Under ideal circumstances, quantum cryptography can ensure that communications between two parties have not been overheard. In the real world, however, quantum cryptography is subject to a number of different attacks. At present, any particle system is probably immune to such attacks because of the technical knowledge required to carry one out.

"We would like to provide optimal security conditions for the work of counting the ballots," said Geneva state chancellor Robert Hensler in a statement. "In this context, the value added by quantum cryptography concerns not so much protection from outside attempts to interfere as the ability to verify that the data have not been corrupted in transit between entry and storage."

I don't really understand what threat this is intended to counter. You've got some set of precincts (or whatever they're called Switzerland in) where the voting actually occurs. Those precincts are equipped with optical scanners, DREs or whatever, and they collect the votes. The votes (or maybe just counts) are sent to election central, where they're aggregated and the winners are determined. Based on this somewhat confusing article, they're using quantum crypto to secure that transmission over dedicated optical lines.

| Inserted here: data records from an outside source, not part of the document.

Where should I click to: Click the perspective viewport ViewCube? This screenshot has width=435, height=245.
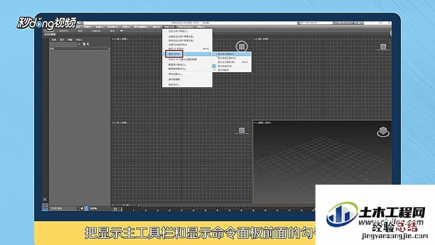click(383, 132)
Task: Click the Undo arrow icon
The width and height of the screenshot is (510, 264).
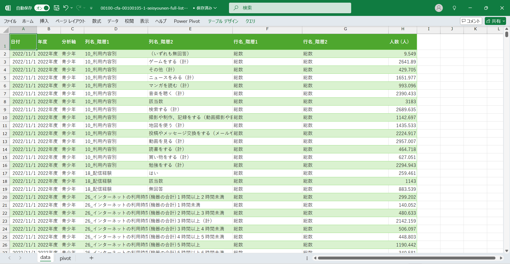Action: pos(66,8)
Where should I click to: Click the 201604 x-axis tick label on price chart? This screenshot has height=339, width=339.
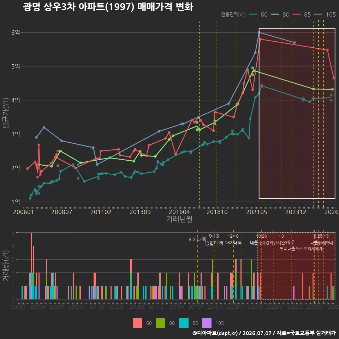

This seems both unnecessary and unwise. It's unnecessary because you don't really need to use a network to move the data. Just write it on CDROMs and drive or mail it to election central. The only reason to move it over a network is to make it a bit faster—something which seems sort of irrelevant if the election is being held within a single city. Even if you for some reason think that shipping stuff is too slow, you can always send the data over the network and then follow up with physical media as a double check. Note that the security issue here isn't primarily confidentiality—this data is sensitive but not that confidential, especially if you're just shipping tallies around. You just need integrity and you can double-check against the physical copies to match the preliminary results to the final results.

As for unwise, it's a really bad idea to have the computers at election central connected to the network, since that's a potential avenue for intrusion. Even if you use cryptographic (quantum or otherwise) access control to prevent any communication from the outside world, you're deliberately letting precinct devices connect to election central, which allows someone who has compromised a precinct device to potentially escalate privileges up to a compromise of election central. Since those devices generally aren't secured that carefully, That's not a really good design choice—even if we ignore the usual reasons why quantum crypto isn't that convenient.